3. Randomized Algorithm - Min-cut problem of a graph



이 글은 인하대학교 최동완 교수님의 빅데이터컴퓨팅 수업을 정리한 자료입니다.


  • Graph Graph $G = (V, E)$   $V$: a set of vertices(nodes), $E$: a set of edges

  • Edge Parallel edges $e_1: (V_i, V_j), \ e_2: (V_i, V_j)$ Self loop edge $e: (V_i, V_i)$ Simple graph: A graph without parallel edges, self loop edges

  • Chain rule $\Pr[\cap_{i=1}^k E_i] = \Pr[E_1] \times \Pr[E_2 \mid E_1] \times \cdots \times \Pr[E_k \mid \cap_{i=1}^{k-1} E_i]$

I. Randomized min-cut algorithm (unweighted) (Karger algorithm)

1. Duality

Edge의 capacity를 최대화시키는 Max-flow problem의 dual problem에 해당한다.

2. Define problem

Input: Graph $G = (V, E)$ (connected and undirected multigraph(parallel edge 가능), $\mid V \mid = n, \mid E \mid = m$) Output: a set of edges, $E’ \subseteq E$ s.t.

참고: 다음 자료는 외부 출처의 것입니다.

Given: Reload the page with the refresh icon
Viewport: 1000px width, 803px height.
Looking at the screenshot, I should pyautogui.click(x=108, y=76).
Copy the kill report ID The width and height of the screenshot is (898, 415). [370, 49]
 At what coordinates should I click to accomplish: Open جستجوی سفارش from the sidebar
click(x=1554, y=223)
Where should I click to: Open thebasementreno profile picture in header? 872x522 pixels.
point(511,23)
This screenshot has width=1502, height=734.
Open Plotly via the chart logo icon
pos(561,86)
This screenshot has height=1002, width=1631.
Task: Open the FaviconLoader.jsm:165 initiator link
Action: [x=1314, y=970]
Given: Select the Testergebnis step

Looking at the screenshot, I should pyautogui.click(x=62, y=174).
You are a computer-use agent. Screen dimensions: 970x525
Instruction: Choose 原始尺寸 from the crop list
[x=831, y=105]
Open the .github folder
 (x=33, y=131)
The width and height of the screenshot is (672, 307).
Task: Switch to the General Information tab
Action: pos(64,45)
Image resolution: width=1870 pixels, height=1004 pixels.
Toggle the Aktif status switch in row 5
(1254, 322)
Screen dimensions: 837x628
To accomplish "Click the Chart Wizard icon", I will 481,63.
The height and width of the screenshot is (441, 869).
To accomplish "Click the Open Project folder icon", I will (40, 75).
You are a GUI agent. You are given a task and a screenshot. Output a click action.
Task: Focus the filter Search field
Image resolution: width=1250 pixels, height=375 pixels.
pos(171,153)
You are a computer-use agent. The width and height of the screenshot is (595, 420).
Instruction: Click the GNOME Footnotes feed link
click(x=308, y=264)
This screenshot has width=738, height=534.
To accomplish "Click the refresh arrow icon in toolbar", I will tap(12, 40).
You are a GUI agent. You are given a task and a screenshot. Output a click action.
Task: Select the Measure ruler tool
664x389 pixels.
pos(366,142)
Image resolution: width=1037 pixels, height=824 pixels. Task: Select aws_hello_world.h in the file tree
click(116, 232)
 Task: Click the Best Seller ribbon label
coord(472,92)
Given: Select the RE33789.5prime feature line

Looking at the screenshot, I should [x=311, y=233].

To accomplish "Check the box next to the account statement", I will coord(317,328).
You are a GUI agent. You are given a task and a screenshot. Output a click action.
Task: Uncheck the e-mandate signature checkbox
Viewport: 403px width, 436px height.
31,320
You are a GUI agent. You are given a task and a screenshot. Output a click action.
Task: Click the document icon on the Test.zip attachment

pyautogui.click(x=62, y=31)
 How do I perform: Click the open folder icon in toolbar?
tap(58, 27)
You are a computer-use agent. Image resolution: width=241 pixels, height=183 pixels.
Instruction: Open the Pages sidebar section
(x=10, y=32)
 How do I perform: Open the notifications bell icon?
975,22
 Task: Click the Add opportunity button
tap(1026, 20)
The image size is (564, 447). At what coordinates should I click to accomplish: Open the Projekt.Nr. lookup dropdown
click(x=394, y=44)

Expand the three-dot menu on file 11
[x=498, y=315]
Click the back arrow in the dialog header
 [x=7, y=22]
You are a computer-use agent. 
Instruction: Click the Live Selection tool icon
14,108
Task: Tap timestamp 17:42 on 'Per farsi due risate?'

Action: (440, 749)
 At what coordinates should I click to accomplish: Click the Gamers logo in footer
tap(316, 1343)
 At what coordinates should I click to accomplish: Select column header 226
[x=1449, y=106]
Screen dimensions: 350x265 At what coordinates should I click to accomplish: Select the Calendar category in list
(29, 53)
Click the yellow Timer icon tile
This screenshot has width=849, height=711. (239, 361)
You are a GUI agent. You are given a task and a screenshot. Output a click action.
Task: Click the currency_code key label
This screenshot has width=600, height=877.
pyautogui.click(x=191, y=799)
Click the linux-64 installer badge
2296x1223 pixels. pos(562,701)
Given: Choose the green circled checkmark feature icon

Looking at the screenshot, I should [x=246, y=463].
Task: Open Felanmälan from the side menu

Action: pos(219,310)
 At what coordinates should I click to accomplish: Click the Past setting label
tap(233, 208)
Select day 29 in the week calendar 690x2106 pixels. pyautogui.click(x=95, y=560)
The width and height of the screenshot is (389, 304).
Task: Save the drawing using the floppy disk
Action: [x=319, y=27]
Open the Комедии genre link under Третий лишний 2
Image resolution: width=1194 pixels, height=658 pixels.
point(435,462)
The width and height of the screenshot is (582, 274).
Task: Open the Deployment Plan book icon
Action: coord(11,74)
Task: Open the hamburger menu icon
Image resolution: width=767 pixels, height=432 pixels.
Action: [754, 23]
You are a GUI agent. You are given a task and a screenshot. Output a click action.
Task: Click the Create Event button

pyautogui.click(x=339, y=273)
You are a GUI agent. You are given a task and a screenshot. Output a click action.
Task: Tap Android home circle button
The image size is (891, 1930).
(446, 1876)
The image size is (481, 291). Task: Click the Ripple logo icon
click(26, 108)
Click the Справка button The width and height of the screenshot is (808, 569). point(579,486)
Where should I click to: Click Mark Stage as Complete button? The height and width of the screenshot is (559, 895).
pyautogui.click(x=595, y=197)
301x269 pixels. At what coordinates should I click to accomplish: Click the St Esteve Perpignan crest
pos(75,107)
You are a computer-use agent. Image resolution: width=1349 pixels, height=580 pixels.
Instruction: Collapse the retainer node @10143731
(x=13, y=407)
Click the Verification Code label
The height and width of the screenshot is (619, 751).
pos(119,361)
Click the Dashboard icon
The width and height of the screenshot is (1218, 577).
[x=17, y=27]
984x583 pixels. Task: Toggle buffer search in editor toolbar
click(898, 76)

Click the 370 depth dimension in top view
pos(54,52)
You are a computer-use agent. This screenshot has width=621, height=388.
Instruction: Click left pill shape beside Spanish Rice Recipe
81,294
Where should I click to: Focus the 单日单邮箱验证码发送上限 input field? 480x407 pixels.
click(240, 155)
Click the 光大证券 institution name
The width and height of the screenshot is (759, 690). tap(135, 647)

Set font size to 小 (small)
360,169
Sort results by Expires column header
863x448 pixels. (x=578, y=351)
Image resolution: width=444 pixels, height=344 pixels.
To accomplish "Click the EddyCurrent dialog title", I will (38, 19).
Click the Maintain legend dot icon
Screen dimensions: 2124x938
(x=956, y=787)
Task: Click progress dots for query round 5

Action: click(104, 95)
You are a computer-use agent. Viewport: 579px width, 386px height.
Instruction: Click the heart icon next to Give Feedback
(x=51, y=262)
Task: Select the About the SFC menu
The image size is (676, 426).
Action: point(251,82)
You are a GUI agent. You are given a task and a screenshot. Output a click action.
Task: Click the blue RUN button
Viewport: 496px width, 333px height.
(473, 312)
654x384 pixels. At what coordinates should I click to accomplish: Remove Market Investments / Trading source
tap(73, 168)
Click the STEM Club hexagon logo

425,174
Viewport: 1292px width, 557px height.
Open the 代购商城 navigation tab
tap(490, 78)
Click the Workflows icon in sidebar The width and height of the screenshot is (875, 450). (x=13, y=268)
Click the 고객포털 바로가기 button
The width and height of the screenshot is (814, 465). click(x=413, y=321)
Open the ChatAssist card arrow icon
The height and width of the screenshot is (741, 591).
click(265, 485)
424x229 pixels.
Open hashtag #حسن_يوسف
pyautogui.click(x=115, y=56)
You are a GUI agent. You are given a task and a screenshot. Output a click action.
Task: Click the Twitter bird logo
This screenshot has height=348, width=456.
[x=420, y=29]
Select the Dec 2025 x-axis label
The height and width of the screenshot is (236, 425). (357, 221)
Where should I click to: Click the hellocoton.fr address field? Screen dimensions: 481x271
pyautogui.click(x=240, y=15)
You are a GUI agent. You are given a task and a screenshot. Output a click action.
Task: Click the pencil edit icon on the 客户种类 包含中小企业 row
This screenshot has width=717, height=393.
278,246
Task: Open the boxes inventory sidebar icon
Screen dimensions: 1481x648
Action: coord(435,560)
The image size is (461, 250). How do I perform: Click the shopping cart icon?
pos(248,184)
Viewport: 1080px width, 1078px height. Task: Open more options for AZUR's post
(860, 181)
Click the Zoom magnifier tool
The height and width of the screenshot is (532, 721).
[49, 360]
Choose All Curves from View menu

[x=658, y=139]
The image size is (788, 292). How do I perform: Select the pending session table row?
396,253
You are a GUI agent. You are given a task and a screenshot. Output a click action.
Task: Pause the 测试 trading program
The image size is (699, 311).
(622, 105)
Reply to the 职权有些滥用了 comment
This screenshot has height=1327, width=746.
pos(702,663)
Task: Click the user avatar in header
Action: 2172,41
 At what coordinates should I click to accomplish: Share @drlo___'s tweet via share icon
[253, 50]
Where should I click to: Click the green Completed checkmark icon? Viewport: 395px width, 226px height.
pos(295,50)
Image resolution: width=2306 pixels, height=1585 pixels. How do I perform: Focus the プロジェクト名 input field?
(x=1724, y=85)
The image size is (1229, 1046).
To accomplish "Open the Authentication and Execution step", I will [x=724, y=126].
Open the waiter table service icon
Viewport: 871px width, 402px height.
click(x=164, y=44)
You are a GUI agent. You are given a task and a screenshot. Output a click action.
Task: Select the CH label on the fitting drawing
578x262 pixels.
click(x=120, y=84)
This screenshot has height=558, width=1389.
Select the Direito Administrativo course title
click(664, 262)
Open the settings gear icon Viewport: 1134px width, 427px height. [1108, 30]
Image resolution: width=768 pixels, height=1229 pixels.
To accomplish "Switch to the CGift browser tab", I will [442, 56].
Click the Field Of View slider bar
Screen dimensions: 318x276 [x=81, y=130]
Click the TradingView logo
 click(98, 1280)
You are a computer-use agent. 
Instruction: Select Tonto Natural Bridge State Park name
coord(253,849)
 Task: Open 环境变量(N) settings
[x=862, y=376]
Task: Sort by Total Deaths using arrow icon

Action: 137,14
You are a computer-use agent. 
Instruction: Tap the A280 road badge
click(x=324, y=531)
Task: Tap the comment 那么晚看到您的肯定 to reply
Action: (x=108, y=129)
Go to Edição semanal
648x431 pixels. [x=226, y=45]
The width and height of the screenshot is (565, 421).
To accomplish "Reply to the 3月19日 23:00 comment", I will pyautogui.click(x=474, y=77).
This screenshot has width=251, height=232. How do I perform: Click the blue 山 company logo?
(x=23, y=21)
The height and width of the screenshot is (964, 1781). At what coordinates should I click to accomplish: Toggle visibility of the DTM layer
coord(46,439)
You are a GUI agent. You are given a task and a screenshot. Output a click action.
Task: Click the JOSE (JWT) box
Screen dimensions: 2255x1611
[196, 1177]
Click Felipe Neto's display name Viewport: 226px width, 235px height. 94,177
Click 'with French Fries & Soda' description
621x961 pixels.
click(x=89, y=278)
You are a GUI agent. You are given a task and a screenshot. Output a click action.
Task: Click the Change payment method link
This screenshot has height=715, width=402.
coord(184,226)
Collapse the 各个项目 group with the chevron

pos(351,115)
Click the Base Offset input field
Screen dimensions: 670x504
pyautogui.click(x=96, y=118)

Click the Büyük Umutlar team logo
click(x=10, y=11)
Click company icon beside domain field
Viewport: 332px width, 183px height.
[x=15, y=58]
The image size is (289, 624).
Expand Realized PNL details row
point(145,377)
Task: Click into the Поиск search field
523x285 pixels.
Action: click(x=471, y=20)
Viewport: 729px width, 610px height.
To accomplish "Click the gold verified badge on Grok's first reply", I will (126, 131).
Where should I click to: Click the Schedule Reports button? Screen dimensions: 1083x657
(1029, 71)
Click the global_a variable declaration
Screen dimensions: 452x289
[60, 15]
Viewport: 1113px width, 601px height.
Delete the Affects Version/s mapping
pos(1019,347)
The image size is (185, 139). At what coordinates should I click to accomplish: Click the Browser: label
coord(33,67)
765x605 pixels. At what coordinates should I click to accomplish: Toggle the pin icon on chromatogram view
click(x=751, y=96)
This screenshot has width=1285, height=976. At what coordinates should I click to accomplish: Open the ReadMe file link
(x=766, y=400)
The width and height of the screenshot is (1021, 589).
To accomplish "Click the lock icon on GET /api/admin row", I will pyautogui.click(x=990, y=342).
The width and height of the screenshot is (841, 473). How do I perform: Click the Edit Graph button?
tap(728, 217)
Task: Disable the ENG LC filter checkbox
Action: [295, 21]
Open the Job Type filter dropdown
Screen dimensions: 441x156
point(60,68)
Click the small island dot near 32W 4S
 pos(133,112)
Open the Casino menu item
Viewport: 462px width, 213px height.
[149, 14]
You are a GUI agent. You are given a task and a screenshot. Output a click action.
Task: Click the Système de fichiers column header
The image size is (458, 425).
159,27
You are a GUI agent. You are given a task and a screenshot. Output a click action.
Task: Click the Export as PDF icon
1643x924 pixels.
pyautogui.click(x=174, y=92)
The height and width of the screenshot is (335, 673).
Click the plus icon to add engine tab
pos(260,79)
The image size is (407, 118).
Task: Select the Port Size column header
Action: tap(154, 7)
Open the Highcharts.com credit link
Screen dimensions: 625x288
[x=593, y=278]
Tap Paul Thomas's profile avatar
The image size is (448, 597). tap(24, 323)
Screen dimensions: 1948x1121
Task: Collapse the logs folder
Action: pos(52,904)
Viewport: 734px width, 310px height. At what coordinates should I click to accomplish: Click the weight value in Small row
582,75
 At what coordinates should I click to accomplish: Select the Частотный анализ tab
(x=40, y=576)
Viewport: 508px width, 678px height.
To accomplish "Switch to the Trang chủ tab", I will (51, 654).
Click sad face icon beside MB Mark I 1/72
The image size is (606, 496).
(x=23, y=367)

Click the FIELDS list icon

  1. $E’$를 제거하면 $G$가 2개 이상의 graph로 나뉘어진다.
  2. 1의 조건을 만족하는 edge set 중에 $\mid E’ \mid$이 최소가 되어야 한다.

3. Algorithm of Randomized Min-cut

  1. Pick and edge uniformly at random, say $e \in E$.
  2. Merge the two end vertices $(V_i, V_j)$ into a new vertex $(V_{ij})$ retaining all edges except self loop edge. (Contraction)
  3. Repeat steps 1 & 2 until only two vertices are left.
  4. Return the set of edges between two remaining vertices.

이 algorithm은 결과값이 random하여 단번에 Min-cut edges를 찾아내는 것을 보장하지 않는다. 대신, 우리는 randomized algorithm의 대략적인 cost에 대해서 알아보는 것을 목표로 한다.

Q. How many removal steps are required?

1번 edge를 없앨 때마다 1개의 vertex가 합쳐진다. 2개의 vertex가 남을 때까지 edge를 제거하기 때문에 총 $n-2$번의 edge removal이 필요하다. 한 번의 removal은 merge(union) cost 등의 연산들이 필요하기 때문에 최소 $O(n)$ 이상의 cost가 소모된다. 따라서, $\Theta(n)$번의 removal step이 필요하고, 결국 $O(n^2)$의 복잡도를 가진다. 한편, 우리는 high level에 집중할 것이기 때문에 세부적인 구현에 대한 내용은 생략할 것이다.

4. Analysis of RandMC

1) What is the prob. of RandMD returning the optimal answer(min-cut)?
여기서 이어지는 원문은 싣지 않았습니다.